The release contains a considerable amount of changes in some of the more critical parts of the software. It’s intended for testing and development environments and not for production environments. For these, it’s best to wait a few weeks for the proper V1.0 release, to allow some time for any potential problems to turn up (if they exist).

If you encounter any problems or have suggestions regarding the API or the changes in this beta, please post them in the discussion group or open an issue on GitHub or BitBucket (or send me an email).

License

Django_polymorphic uses the same license as Django (BSD-like).

API Changes & Additions

November 11 2010, V1.0 API Changes

extra() queryset method

.extra() has been re-implemented. Now it’s polymorphic by default and works (nearly) without restrictions (please see docs). This is a (very) incompatible API change regarding previous versions of django_polymorphic. Support for the polymorphic keyword parameter has been removed. You can get back the non-polymorphic behaviour by using ModelA.objects.non_polymorphic().extra().

No Pretty-Printing of Querysets by default

In order to improve compatibility with vanilla Django, printing quersets (__repr__ and __unicode__) does not use django_polymorphic’s pretty printing by default anymore. To get the old behaviour when printing querysets, you need to replace your model definition:

>>> class Project(PolymorphicModel):

by:

>>> class Project(PolymorphicModel, ShowFieldType):

The mixin classes for pretty output have been renamed:

ShowFieldTypes, ShowFields, ShowFieldsAndTypes

are now:

ShowFieldType, ShowFieldContent and ShowFieldTypeAndContent

(the old ones still exist for compatibility)

Pretty-Printing Output Format Changed

ShowFieldContent and ShowFieldTypeAndContent now use a slightly different output format. If this causes too much trouble for your test cases, you can get the old behaviour back (mostly) by adding polymorphic_showfield_old_format = True to your model definitions. ShowField... now also produces more informative output for custom primary keys.

polymorphic_dumpdata

The polymorphic_dumpdata management command is not needed anymore and has been disabled, as the regular Django dumpdata command now automatically works correctly with polymorphic models (for all supported versions of Django).

Running the Test suite with Django 1.3

Django 1.3 requires python manage.py test polymorphic instead of just python manage.py test.

November 01 2010, V1.0 API Additions

  • .non_polymorphic() queryset member function added.

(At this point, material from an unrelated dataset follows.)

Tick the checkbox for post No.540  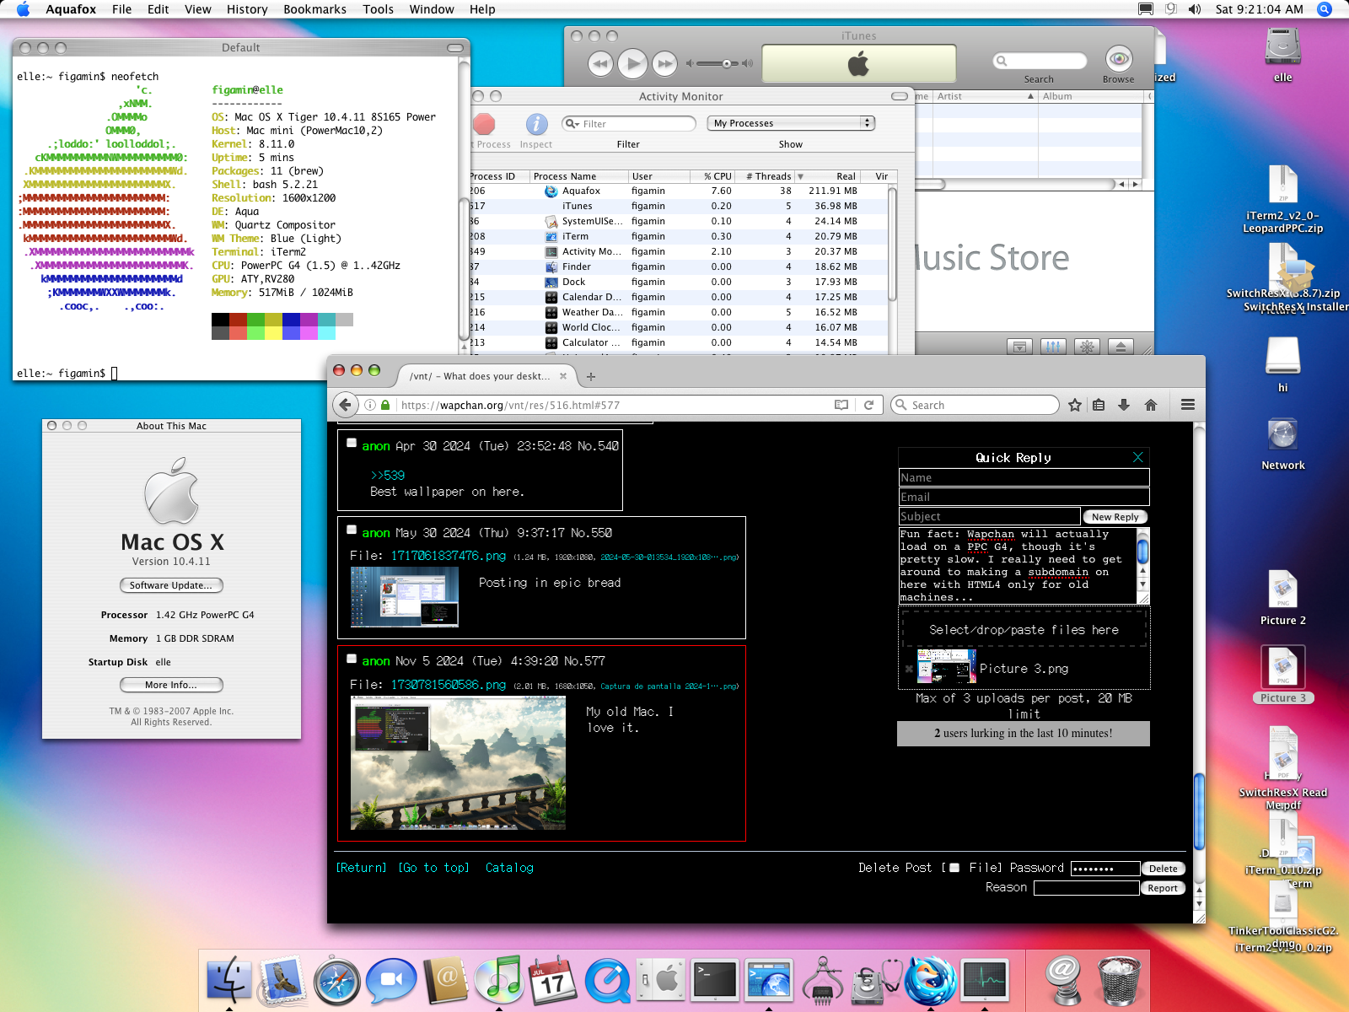[x=352, y=443]
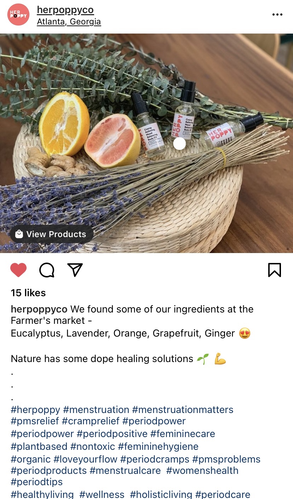
Task: Open the three-dot post options menu
Action: tap(277, 15)
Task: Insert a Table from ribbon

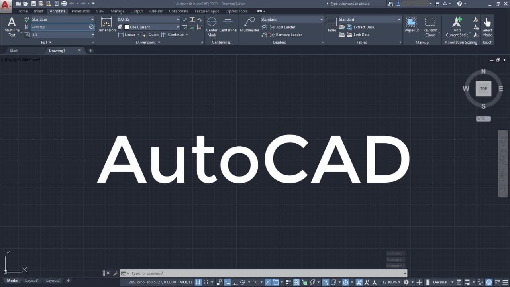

This is preferable to using .base_objects..., as it just makes the resulting queryset non-polymorphic and does not change anything else in the behaviour of the manager used (while .base_objects is just a different manager).

  • .get_real_instances() has been elevated to an official part of the API. It allows you to turn a queryset or list of base objects into a list of the real instances. This is useful if e.g. you use ModelA.objects.non_polymorphic().extra(...) and then want to transform the result to its polymorphic equivalent:

    >>> qs = ModelA.objects.all().non_polymorphic()
    >>> real_objects = qs.get_real_instances()
    

    is equivalent to:

    >>> real_objects = ModelA.objects.all()
    

    Instead of qs.get_real_instances(), ModelA.objects.get_real_instances(qs) may be used as well. In the latter case, qs may be any list of objects of type ModelA.

  • translate_polymorphic_Q_object (see DOCS)

February 22 2010, Installation Note

The django_polymorphic source code has been restructured and as a result needs to be installed like a normal Django App - either via copying the “polymorphic” directory into your Django project or by running setup.py. Adding ‘polymorphic’ to INSTALLED_APPS in settings.py is still optional, however.

The file polymorphic.py cannot be used as a standalone extension module anymore (as is has been split into a number of smaller files).

Importing works slightly different now: All relevant symbols are imported directly from ‘polymorphic’ instead from ‘polymorphic.models’:

# new way
from polymorphic import PolymorphicModel, ...

# old way, doesn't work anymore
from polymorphic.models import PolymorphicModel, ...

January 26 2010: Database Schema Change

The update from January 26 changed the database schema (more info in the commit-log). Sorry for any inconvenience. But this should be the final DB schema now.